START Excerpted data

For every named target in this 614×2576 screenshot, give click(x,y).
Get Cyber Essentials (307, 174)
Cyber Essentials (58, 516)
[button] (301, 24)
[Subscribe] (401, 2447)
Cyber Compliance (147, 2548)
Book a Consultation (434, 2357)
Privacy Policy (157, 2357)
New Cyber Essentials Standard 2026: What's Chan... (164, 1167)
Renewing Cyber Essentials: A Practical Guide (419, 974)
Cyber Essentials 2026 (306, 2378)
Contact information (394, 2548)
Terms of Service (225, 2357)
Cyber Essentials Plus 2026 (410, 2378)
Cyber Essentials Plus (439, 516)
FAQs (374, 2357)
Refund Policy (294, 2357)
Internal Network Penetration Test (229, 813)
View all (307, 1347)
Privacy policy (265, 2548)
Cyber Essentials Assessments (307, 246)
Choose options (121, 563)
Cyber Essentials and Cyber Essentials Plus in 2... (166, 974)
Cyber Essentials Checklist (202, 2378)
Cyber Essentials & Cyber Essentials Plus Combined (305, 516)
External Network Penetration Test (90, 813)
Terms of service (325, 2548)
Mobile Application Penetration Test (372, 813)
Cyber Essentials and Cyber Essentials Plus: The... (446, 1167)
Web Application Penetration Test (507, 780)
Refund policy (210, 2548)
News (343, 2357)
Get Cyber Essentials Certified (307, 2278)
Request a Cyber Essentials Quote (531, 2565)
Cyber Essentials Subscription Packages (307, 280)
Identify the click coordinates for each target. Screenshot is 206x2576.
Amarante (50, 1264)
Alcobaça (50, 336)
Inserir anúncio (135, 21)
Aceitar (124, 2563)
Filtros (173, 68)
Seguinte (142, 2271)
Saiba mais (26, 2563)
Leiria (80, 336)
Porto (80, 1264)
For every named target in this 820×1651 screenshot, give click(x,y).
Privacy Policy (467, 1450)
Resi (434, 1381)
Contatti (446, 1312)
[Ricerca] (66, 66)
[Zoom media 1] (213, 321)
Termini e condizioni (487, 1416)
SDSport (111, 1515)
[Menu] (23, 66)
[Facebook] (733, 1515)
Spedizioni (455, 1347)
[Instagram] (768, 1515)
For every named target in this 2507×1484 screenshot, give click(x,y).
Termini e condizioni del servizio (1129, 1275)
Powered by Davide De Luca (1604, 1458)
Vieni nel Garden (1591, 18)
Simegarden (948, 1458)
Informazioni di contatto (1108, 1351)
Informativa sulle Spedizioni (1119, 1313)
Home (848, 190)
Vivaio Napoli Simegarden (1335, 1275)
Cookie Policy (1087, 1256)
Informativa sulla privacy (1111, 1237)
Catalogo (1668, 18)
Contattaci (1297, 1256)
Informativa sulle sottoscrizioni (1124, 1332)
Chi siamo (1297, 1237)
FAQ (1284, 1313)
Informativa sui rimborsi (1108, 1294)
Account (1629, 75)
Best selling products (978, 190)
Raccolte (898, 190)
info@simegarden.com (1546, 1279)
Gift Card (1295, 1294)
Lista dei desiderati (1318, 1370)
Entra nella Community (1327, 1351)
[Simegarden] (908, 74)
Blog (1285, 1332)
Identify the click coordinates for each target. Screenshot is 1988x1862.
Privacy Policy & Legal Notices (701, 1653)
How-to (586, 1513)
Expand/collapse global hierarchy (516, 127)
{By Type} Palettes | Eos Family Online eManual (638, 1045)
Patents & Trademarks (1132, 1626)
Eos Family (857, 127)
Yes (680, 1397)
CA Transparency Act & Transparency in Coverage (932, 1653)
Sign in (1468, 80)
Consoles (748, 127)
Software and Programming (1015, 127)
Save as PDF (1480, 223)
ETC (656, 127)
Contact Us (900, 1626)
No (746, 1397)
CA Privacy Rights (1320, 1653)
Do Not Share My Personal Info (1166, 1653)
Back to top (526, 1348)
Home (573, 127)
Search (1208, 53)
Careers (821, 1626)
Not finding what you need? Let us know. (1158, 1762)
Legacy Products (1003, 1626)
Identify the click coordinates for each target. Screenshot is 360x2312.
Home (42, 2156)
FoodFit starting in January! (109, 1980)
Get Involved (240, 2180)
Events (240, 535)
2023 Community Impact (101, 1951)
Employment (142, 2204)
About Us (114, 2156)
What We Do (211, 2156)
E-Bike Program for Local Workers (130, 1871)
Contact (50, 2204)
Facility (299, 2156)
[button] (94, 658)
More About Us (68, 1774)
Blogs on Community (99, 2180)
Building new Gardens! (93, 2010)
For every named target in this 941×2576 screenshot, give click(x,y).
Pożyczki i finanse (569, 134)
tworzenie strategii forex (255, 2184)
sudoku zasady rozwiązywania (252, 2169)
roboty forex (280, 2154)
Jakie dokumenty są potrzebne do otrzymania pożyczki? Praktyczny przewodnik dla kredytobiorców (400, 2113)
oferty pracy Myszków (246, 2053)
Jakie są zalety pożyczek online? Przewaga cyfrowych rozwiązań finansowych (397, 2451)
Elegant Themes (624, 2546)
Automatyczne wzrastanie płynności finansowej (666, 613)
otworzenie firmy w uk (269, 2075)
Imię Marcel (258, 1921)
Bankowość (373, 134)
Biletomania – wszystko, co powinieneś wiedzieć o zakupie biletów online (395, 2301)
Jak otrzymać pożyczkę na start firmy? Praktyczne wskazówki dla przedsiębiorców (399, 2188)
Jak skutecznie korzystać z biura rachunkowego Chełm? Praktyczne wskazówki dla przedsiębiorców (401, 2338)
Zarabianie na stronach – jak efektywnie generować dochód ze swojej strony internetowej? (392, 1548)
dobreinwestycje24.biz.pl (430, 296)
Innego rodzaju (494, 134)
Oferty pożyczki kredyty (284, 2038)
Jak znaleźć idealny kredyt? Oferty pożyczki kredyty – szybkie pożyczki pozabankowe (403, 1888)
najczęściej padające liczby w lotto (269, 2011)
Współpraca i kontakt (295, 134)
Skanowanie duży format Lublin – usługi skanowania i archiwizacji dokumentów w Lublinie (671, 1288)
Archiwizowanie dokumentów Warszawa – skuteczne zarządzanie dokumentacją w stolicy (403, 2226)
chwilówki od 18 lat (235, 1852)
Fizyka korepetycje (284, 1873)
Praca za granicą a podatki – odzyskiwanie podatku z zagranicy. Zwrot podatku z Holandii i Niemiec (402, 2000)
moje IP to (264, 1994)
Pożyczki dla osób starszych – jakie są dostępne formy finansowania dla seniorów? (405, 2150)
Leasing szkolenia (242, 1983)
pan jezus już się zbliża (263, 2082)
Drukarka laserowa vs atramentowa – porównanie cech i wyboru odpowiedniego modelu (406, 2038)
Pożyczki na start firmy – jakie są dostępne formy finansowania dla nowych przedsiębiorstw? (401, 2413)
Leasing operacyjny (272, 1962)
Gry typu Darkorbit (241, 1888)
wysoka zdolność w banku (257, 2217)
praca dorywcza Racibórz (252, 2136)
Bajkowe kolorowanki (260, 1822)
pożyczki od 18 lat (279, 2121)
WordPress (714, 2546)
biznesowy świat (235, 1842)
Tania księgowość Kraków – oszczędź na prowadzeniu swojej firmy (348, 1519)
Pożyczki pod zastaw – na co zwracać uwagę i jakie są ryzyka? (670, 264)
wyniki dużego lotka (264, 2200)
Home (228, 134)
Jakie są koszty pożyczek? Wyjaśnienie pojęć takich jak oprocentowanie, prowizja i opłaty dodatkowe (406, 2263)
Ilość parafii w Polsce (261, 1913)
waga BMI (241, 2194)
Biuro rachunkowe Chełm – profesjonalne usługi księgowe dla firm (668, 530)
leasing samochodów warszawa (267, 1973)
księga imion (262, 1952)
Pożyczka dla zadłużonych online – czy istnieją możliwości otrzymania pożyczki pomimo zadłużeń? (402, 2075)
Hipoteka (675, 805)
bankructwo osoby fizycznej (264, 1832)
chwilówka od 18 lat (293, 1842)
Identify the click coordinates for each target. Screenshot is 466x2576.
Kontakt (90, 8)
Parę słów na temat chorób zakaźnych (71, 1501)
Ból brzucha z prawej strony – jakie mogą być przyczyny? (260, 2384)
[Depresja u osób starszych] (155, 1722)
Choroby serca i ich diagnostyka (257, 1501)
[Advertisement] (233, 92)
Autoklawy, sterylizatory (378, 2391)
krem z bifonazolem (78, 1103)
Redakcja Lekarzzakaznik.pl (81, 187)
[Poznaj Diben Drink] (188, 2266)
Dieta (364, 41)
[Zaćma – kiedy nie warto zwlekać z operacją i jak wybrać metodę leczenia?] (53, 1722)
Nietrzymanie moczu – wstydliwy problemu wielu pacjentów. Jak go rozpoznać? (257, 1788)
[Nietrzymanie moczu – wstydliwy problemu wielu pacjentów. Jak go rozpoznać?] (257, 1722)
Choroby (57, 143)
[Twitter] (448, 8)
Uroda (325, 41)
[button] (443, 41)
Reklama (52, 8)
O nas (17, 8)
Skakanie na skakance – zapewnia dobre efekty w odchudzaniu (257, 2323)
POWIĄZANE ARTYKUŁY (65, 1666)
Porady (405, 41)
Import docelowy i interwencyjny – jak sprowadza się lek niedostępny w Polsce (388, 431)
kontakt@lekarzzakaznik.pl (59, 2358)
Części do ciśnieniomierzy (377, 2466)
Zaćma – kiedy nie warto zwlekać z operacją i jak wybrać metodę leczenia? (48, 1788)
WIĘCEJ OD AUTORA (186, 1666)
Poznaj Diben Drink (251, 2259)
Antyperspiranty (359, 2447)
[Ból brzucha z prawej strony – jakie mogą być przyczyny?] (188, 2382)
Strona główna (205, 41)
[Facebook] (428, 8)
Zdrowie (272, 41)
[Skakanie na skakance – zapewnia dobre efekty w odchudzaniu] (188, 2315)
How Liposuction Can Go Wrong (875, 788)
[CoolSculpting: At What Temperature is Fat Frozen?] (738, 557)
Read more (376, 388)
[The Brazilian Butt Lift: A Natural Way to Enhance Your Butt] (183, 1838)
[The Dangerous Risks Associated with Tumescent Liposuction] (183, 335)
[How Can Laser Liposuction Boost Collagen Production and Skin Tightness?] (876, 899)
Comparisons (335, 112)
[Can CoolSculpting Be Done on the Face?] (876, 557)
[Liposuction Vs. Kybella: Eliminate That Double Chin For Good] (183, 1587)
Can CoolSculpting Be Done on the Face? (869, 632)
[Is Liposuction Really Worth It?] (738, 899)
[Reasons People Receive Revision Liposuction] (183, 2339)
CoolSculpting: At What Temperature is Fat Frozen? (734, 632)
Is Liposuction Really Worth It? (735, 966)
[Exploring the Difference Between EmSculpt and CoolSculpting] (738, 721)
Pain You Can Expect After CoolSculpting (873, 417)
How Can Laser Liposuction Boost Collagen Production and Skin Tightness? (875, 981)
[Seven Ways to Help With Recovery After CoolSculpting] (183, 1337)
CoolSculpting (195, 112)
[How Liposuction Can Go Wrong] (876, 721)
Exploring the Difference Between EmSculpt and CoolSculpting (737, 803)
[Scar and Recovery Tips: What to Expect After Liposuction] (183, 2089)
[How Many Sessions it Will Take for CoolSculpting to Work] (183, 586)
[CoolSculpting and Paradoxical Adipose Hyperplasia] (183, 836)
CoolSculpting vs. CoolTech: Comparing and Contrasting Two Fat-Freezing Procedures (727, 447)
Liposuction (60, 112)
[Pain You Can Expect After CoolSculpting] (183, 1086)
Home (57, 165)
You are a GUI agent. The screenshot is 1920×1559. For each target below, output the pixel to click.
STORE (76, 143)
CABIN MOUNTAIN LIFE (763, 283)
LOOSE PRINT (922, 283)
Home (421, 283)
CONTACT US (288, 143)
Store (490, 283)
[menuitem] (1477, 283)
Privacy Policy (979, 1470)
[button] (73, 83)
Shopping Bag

END Excerpted data

### What you will do:
Working from the entries above, filter out every line that lacks "odchudzaniu" and copy what remains.

### Task answer:
Skakanie na skakance – zapewnia dobre efekty w odchudzaniu (257, 2323)
[Skakanie na skakance – zapewnia dobre efekty w odchudzaniu] (188, 2315)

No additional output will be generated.